Timeless-Mobius Rover-

真っ白な季節に、ほんのりと色が付き始めるころ――そのさきがけが、真紅であるということに、真田幸村はなんとはなしに面映ゆいものを胸に浮かべた。
 真っ白い景色の中に、ほころびはじめた梅の花。平安のころ、主を慕って一夜のうちに梅が飛んだという逸話が残っている。目の前の梅に想いを乗せて、遠い場所へこの心を飛ばし伝えることが出来ればと、ふと無意識に淡く浮かんだ慕情に気付き、苦笑を浮かべて目を伏せた。
 今頃は、奥州も春のさきがけを感じている頃だろうか。自他ともに認める好敵手――応手筆頭、伊達政宗。彼もまた、ほころぶ花に自分を――紅蓮の鬼と呼ばれる己をわずかなりと思い出してくれているだろうか。
 彼と出会い、まみえるまで幸村はこのような心地を持ったことは無かった。初めて刃を打ち合わせた時の、奮えた魂の感覚は尾を引いて幸村の隅々まで行き渡り、しっくりと馴染んでしまった。時折、それを求めて渇き飢え、獣のように咆えながら情動のままに動きたいと望んでしまうほどに――。

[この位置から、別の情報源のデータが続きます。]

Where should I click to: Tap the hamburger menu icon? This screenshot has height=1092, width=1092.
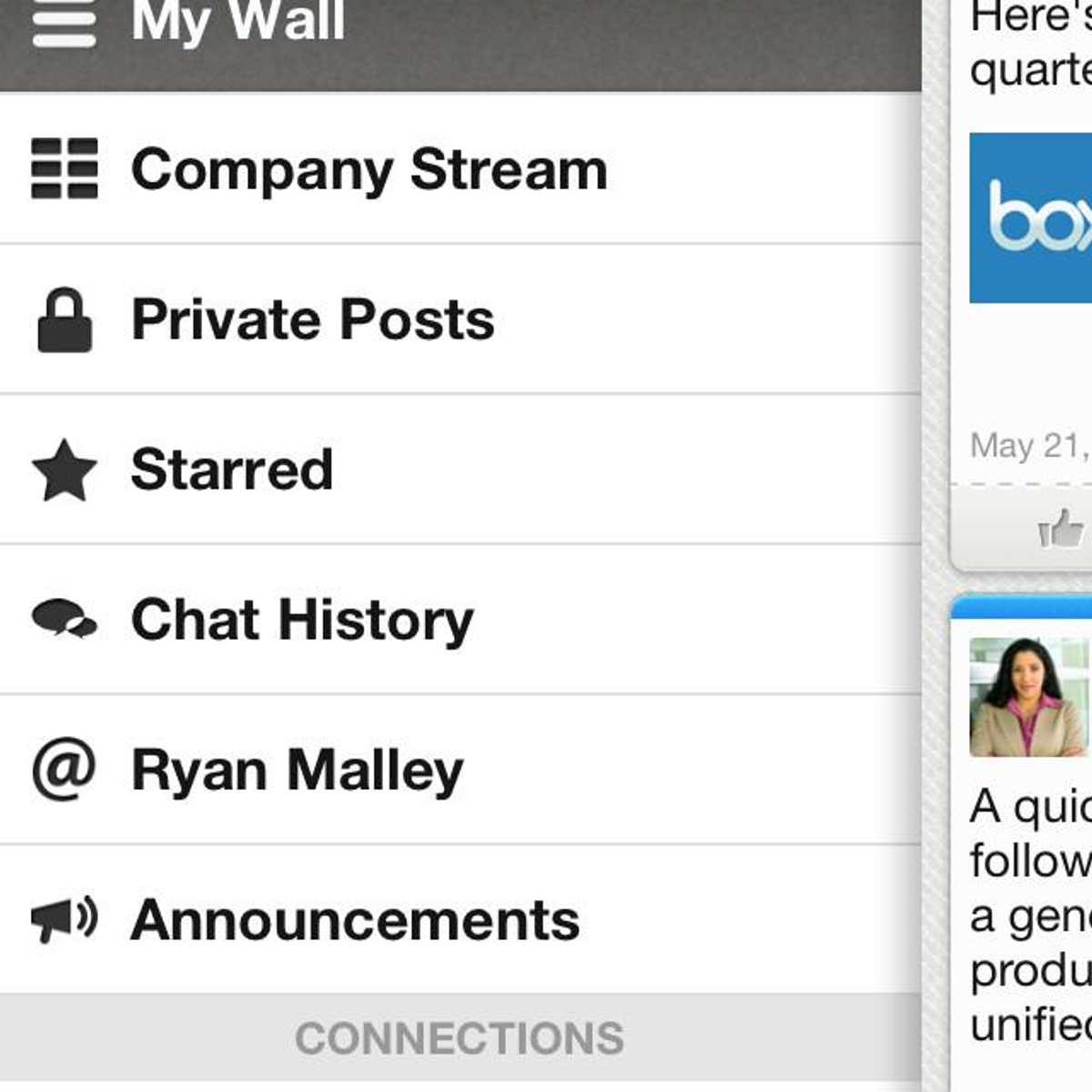point(64,23)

 はぁ、と吐き出す息は白い。それが梅の蕾に触れて、溶けるように姿を消した。この息が春の息吹と重なり、雪を溶かし奥州への道を開き、彼の人との逢瀬をわずかでも早めてくれればと望む幸村の心など知らぬと、梅はほころぶこと無く静かに春を待っていた。
「恋しい人でも、いるのかい?」
 ふいに背後から声がかかり、目を大きく開いた幸村はゆっくりと体ごと背後を向いた。そこには、幸村よりも体躯がいいくせに優男という言葉が似合う、柔和な笑みを浮かべた客人がいた。
「前田殿――」
 名をつぶやけば、ゆっくりと横に並び立った前田慶次が
「梅がえにきゐる鶯春かけて 鳴けどもいまだ雪はふりつつ」
 蕾に顔を近づけて、言った。きょとんとした幸村に顔を向け、詠み人知らず、とにこりとして付け加える。
「春が待ち遠しいなって、そういう意味の歌だよ」
 そうして、慶次はもう一度、ゆっくりと幸村に覚え込ませるように繰り返した。
「梅がえにきゐる鶯春かけて 鳴けどもいまだ雪はふりつつ」
 幸村が、咀嚼をするように追唱し、二人でまだ咲く気配の無い――けれど、ほんの少し刺激を与えたら開いてしまいそうな蕾を見つめた。
「独眼竜」
 明朗な音で慶次が音にして、幸村はぎょっとした。にんまりと人の悪い、けれど憎めない顔をした慶次が、うらやましいねぇと歯を見せた。
「な、何がうらやましいと――」
「さっき、ぼうっとして梅を眺めていたのは、独眼竜のことを考えていたからだろ? 奥州もここも、雪深いからなぁ。ただでさえ、自由に会えない立場同士だってぇのに、雪に阻まれて手紙のやりとりすらも難しいんじゃないか? あの、優秀な忍の兄さんは、独眼竜へのあんたからの私的な手紙を、快く運んでくれそうには見えないし、あんただって、独眼竜への手紙を忍の兄さんに頼みにくいだろう?」
 あたりだろうと瞳で問うてくる慶次に、幸村は返す言葉が見つからずに、そっと目を逸らした。
 奥州筆頭である政宗は、おいそれと領地を動くことが出来ない。幸村は、甲斐を治める武田信玄の薫陶を受けている気に入りの武将だと、広く知れ渡っている。そんな身分の二人が簡単に逢瀬のできようはずも無く、また雪に閉ざされる季節には領内から出ることもままならなくなるほどに、雪が道をふさぐ壁となる。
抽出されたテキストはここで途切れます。